By: Cori Dunton

Last spring, I watched a 9-year-old curly haired girl run across a park to hug her sister for the first time in four years. Sammy and her sister had been separated due to Sammy being in the foster care system. Unfortunately, this kind of injustice is common for youth who grow up in foster care. They lose touch with loved ones; they get separated from their friends and family and the people they call home. Before this beautiful spring day, I had been working with Sammy as a Family Engagement Specialist in the Youth and Family Services Permanent Connections Program. My role in her life was to support her in reconnecting with family and other social supports she had lost contact with due to being in the foster care system for several years.

The Permanent Connections Program exists to help families establish a lifetime network of support for children and youth who are disconnected from their loved ones or at risk of disconnection through placement outside of their home and community.
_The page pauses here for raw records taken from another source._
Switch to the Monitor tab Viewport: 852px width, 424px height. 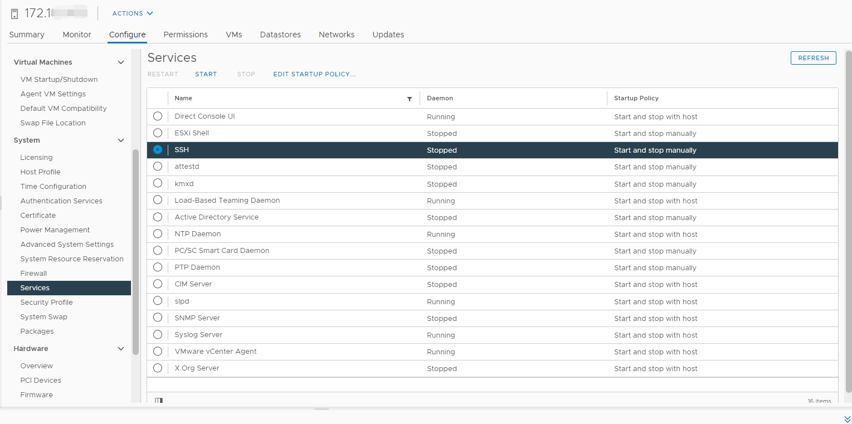click(x=76, y=35)
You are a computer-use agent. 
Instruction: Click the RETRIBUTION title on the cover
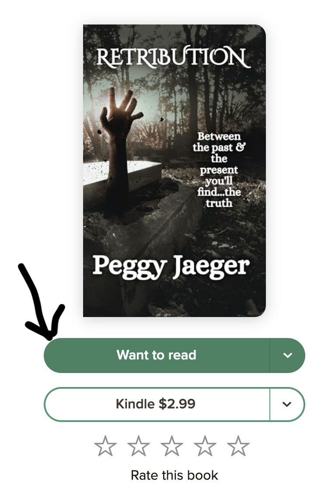(173, 57)
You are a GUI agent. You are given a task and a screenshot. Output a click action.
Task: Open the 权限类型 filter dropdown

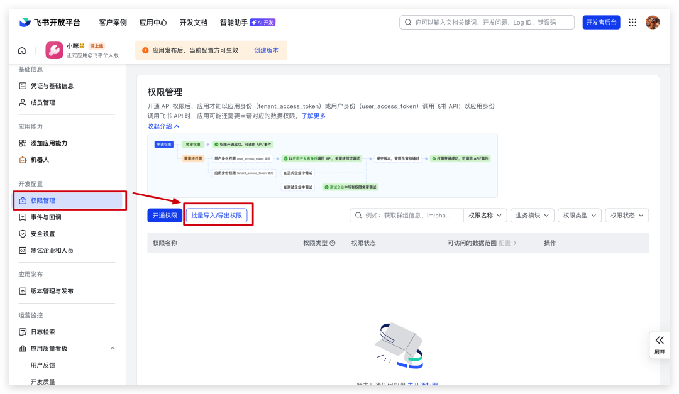coord(579,216)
In order to offer the best support possible Permanent Connections utilizes the nationally recognized models accepted as necessary for successfully putting this work into effective practice. These models include The Family Finding Model (developed by Kevin A. Campbell) and the 3-5-7 Grief and Loss Model (developed by Darla Henry).

Currently, there are over 3,000 youth and children in the San Diego foster care system. For many of these youth, access to their birth culture, including relationships with individuals who look like them and speak the same native language, is often inaccessible. However, when formed, these relationships become a guiding force for youth in care, allowing them to develop an identity rooted in shared history, values and rituals. Not only do these relationships support a youth’s legal right to cultural heritage, they provide the vital connections youth need in order to build trust, develop social capital and ensure they do not exit the foster care system without the permanent relationships necessary to navigate adulthood.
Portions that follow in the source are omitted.